いままで住宅展示場などで家造りのセミナーをやってきましたが、最近はとんとお呼びがかかりません。前々から言われてきましたが、住宅を建てる人が少なくなっているようです。まぁ、さもありなんですね。バブルの崩壊や就職氷河期世代以降に終身雇用制が崩れたことに影響を受けていると思います。まして勤労者の年収は一向に上向いていませんし、年収200万程度の人たちもよく見かけます。自分たちの親の世代は持ち家で、貯蓄もあり、年金も満額もらっている。。。そんな中、いま普通の勤労者が住宅取得についてどのように感じているのでしょうか?
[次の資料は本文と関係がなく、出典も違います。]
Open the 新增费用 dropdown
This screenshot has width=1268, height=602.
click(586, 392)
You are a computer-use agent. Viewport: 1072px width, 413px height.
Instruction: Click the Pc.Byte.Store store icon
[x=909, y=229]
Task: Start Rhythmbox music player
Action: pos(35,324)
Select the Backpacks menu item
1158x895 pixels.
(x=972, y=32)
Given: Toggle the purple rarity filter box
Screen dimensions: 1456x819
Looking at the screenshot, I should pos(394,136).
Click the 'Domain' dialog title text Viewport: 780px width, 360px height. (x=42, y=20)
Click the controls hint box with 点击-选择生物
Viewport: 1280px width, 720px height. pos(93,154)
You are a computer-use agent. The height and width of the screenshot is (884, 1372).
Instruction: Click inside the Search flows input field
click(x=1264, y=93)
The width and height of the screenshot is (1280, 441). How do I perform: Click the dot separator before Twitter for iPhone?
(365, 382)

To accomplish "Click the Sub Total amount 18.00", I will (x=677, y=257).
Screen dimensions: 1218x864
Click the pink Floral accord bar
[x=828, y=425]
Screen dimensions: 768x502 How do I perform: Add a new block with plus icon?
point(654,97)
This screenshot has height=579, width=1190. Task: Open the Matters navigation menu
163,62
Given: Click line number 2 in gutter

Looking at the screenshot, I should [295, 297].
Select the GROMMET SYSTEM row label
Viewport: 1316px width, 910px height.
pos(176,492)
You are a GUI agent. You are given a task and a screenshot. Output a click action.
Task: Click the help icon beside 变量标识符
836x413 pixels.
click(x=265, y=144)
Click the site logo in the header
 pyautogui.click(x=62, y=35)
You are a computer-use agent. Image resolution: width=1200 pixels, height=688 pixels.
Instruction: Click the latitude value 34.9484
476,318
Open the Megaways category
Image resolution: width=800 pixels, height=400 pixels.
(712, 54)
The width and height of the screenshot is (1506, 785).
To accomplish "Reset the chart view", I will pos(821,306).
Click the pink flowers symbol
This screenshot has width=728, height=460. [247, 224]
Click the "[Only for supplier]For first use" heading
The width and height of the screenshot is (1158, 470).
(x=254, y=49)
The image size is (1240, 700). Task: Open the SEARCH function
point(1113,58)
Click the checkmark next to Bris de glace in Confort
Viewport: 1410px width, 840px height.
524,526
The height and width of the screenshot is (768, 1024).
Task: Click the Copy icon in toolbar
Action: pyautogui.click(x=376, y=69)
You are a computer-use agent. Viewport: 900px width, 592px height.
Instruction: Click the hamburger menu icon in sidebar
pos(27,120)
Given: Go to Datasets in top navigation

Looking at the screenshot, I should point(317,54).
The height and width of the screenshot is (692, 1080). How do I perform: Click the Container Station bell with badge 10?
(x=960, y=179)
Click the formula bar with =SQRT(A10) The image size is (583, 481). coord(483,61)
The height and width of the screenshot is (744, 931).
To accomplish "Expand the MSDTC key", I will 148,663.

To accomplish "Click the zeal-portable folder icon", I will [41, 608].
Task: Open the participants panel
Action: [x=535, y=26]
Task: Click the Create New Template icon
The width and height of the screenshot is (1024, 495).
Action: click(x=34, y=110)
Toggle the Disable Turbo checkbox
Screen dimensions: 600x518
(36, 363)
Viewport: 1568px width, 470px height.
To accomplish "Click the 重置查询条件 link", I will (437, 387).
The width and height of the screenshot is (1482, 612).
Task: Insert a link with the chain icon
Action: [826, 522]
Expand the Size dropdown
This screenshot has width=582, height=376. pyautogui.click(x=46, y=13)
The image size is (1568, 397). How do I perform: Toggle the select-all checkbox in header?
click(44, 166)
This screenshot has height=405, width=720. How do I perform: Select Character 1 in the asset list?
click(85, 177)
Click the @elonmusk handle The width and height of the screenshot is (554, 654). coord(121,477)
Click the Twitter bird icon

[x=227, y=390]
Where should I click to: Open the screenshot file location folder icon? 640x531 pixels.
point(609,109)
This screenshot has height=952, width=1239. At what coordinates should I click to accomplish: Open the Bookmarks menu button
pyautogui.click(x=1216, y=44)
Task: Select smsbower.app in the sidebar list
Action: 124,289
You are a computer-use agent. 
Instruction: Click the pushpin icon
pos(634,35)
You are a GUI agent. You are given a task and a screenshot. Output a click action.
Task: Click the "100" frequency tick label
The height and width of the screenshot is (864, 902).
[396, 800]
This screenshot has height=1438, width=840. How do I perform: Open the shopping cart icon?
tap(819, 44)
建設業の発展が多くの産業のベースとなって成長を加速させることから、持ち家政策として実行され家を持つことが是とされ、家を持つと一国一城の主とか一人前とかおだてられ、こぞってローンを組んで、家を立て始めました。この結果GDPの右肩上がりの成長、給料と物価の終わりの見えない上昇、土地神話、などなど。

 

当時の金融公庫(今の住宅支援機構)の35年払い固定金利は5%でした。しかし、給与の上昇、物価上昇もあり、10年程度で負担はずいぶん軽く感じるようになったと思います。土地の価格もどんどん上がり続け、ローンを組んで購入した土地と家を途中売却すると借入金よりも高く売却ができ、更に大きな土地建物を買えるというバブル現象も起き、団塊の世代が楽にローンを無事に払い終え、貯蓄も十分できた理由です。

 

 

上記のツイートは現在の若者の声を反映しているのかも知れません。もちろん若者中にも大きな会社に勤め安定した生活を享受している人もいるでしょうし、いわゆる「意識高い系」で上昇志向を持つ人もいます。しかし、それは一部のはずです。まして非正規が40%を越えているのです。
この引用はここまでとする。